Exercise =>
Here is a listing. Repeat it exactly and in its entirety.

Provided records =>
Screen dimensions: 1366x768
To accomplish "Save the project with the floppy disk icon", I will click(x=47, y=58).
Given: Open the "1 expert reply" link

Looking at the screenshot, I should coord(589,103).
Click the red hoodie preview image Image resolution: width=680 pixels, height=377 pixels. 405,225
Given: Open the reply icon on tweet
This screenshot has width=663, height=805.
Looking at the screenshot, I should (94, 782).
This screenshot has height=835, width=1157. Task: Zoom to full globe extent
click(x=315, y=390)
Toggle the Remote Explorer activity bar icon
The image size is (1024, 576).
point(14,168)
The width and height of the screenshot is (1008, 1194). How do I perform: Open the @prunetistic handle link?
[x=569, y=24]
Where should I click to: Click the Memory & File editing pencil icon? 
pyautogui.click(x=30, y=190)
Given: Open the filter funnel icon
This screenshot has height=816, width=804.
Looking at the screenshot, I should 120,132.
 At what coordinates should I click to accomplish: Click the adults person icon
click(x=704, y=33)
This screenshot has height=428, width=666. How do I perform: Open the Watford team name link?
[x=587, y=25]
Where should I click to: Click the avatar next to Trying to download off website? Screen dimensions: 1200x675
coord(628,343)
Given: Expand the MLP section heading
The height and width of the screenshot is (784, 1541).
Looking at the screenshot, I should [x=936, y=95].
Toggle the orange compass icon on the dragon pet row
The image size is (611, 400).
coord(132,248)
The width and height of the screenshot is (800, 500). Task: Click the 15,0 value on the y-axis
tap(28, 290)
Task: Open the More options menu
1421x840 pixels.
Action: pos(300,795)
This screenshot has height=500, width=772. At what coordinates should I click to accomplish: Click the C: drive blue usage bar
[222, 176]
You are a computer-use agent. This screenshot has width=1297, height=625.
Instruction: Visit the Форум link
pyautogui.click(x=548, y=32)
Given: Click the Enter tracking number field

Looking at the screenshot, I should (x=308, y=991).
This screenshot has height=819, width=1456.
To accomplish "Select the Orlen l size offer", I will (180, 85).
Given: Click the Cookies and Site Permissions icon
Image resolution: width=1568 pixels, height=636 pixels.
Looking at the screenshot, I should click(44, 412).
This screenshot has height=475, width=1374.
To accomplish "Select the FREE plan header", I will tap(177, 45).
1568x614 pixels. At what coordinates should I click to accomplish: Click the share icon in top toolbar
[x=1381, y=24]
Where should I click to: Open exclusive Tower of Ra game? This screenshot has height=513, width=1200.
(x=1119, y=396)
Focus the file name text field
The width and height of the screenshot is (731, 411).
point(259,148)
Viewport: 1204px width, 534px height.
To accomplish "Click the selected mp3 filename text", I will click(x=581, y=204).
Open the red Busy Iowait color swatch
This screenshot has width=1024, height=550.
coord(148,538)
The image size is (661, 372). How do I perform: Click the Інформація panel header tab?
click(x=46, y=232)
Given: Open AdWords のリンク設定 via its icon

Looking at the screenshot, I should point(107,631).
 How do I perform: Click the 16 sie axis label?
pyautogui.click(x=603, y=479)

Solution =>
Screen dimensions: 1366x768
To accomplish "Save the project with the floppy disk icon", I will click(x=47, y=58).
Given: Open the "1 expert reply" link

Looking at the screenshot, I should coord(589,103).
Click the red hoodie preview image Image resolution: width=680 pixels, height=377 pixels. 405,225
Given: Open the reply icon on tweet
This screenshot has width=663, height=805.
Looking at the screenshot, I should (94, 782).
This screenshot has height=835, width=1157. Task: Zoom to full globe extent
click(x=315, y=390)
Toggle the Remote Explorer activity bar icon
The image size is (1024, 576).
point(14,168)
The width and height of the screenshot is (1008, 1194). How do I perform: Open the @prunetistic handle link?
[x=569, y=24]
Where should I click to: Click the Memory & File editing pencil icon? 
pyautogui.click(x=30, y=190)
Given: Open the filter funnel icon
This screenshot has height=816, width=804.
Looking at the screenshot, I should 120,132.
 At what coordinates should I click to accomplish: Click the adults person icon
click(x=704, y=33)
This screenshot has height=428, width=666. How do I perform: Open the Watford team name link?
[x=587, y=25]
Where should I click to: Click the avatar next to Trying to download off website? Screen dimensions: 1200x675
coord(628,343)
Given: Expand the MLP section heading
The height and width of the screenshot is (784, 1541).
Looking at the screenshot, I should [x=936, y=95].
Toggle the orange compass icon on the dragon pet row
The image size is (611, 400).
coord(132,248)
The width and height of the screenshot is (800, 500). Task: Click the 15,0 value on the y-axis
tap(28, 290)
Task: Open the More options menu
1421x840 pixels.
Action: pos(300,795)
This screenshot has height=500, width=772. At what coordinates should I click to accomplish: Click the C: drive blue usage bar
[222, 176]
You are a computer-use agent. This screenshot has width=1297, height=625.
Instruction: Visit the Форум link
pyautogui.click(x=548, y=32)
Given: Click the Enter tracking number field

Looking at the screenshot, I should (x=308, y=991).
This screenshot has height=819, width=1456.
To accomplish "Select the Orlen l size offer", I will (180, 85).
Given: Click the Cookies and Site Permissions icon
Image resolution: width=1568 pixels, height=636 pixels.
Looking at the screenshot, I should click(44, 412).
This screenshot has height=475, width=1374.
To accomplish "Select the FREE plan header", I will tap(177, 45).
1568x614 pixels. At what coordinates should I click to accomplish: Click the share icon in top toolbar
[x=1381, y=24]
Where should I click to: Open exclusive Tower of Ra game? This screenshot has height=513, width=1200.
(x=1119, y=396)
Focus the file name text field
The width and height of the screenshot is (731, 411).
point(259,148)
Viewport: 1204px width, 534px height.
To accomplish "Click the selected mp3 filename text", I will click(x=581, y=204).
Open the red Busy Iowait color swatch
This screenshot has width=1024, height=550.
coord(148,538)
The image size is (661, 372). How do I perform: Click the Інформація panel header tab?
click(x=46, y=232)
Given: Open AdWords のリンク設定 via its icon

Looking at the screenshot, I should point(107,631).
 How do I perform: Click the 16 sie axis label?
pyautogui.click(x=603, y=479)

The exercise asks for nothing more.